ASSIGNED TASK:
Spot each line in the records below where the word "screenshot" occurs, then copy it.

EXTRACTED RECORDS:

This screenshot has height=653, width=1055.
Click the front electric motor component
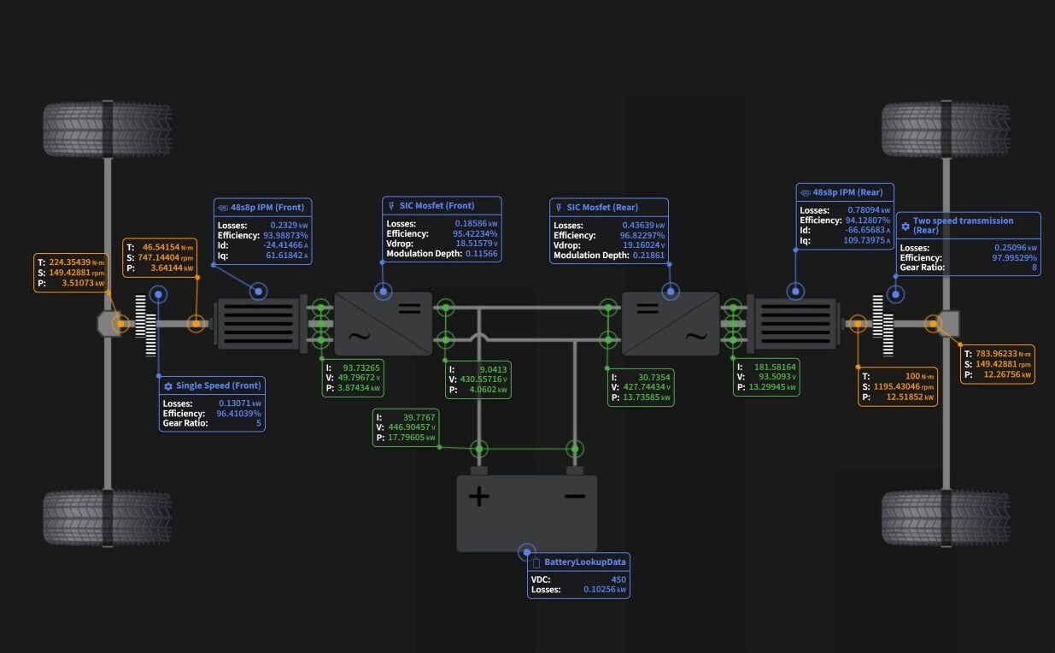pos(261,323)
* * *
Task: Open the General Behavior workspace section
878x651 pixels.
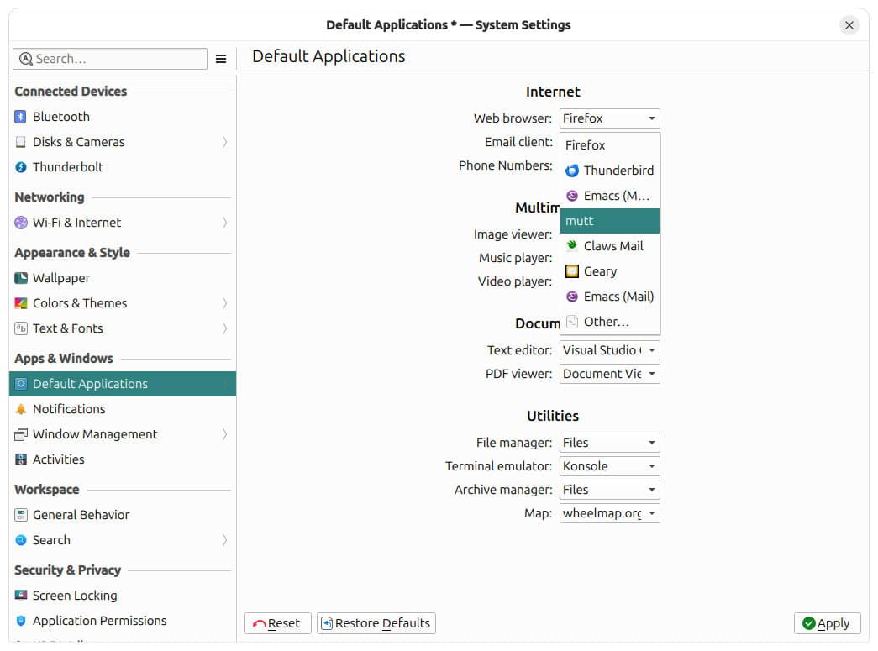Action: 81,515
...
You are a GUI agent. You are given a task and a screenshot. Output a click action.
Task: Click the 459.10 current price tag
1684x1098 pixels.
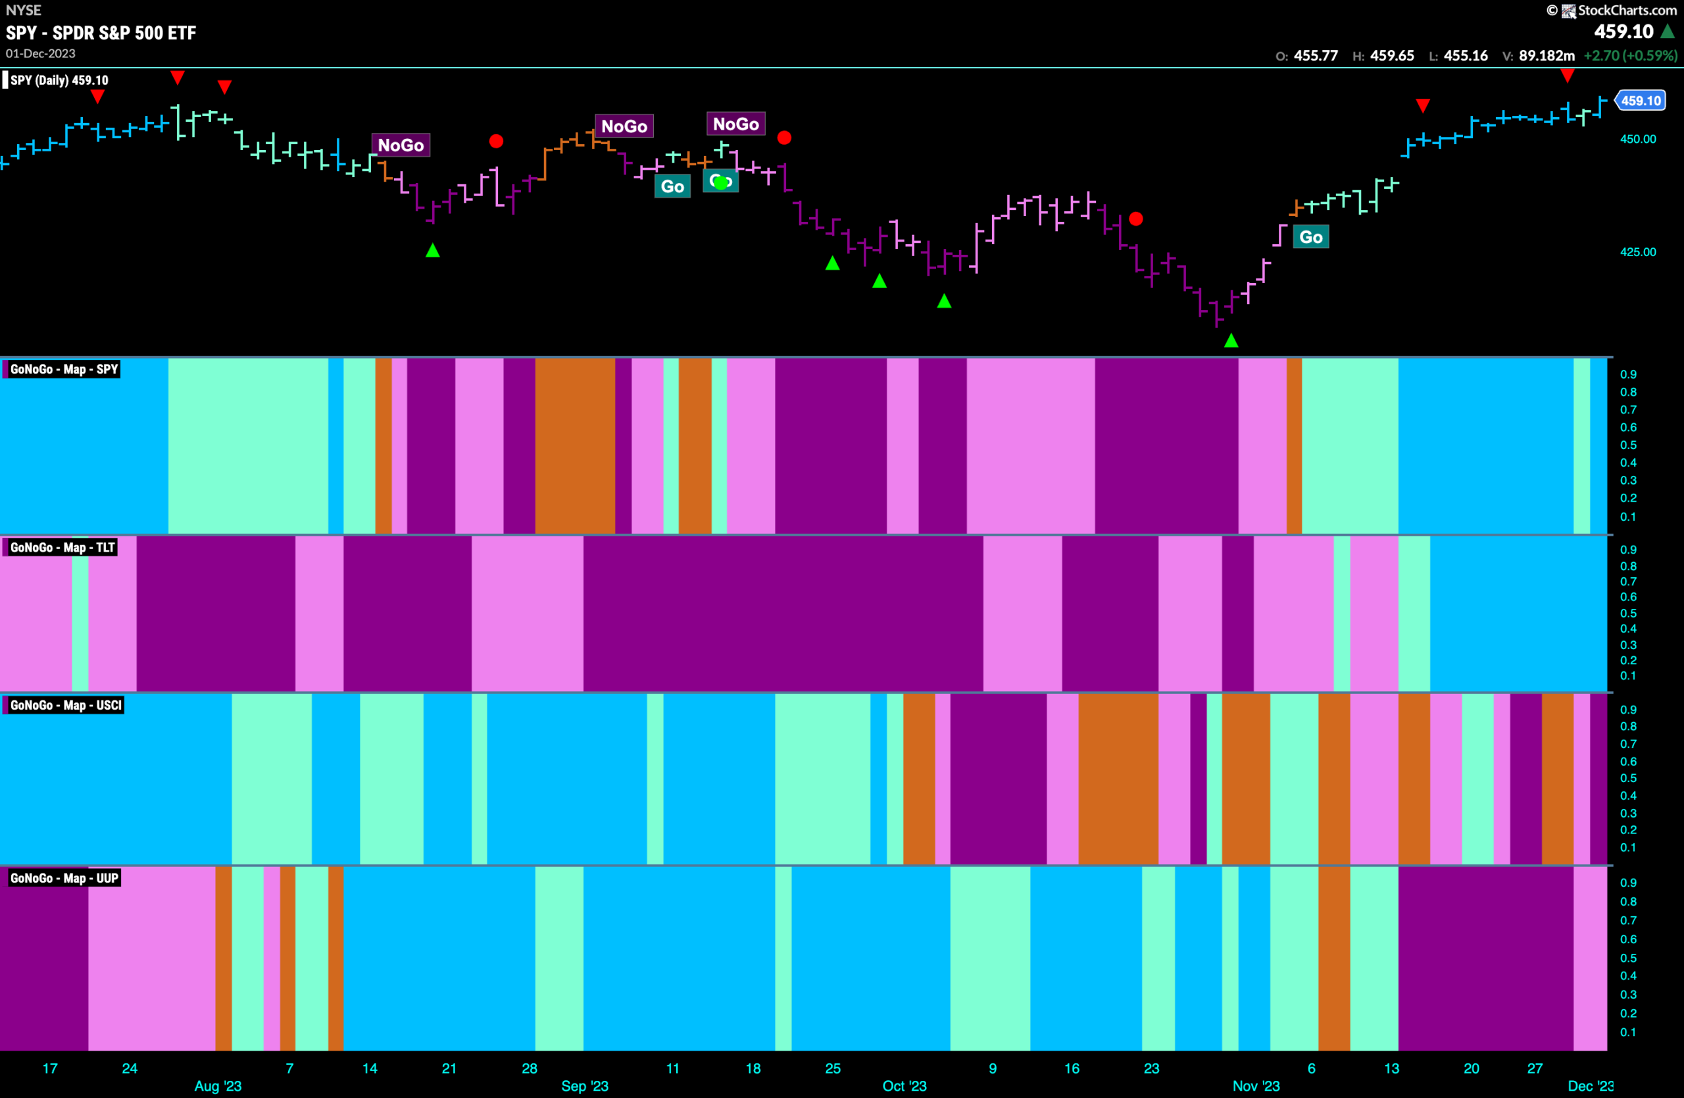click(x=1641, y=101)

EXPECTED OUTPUT:
This screenshot has height=653, width=1055.
You are a GUI agent. You are given a task and a screenshot. Output a click action.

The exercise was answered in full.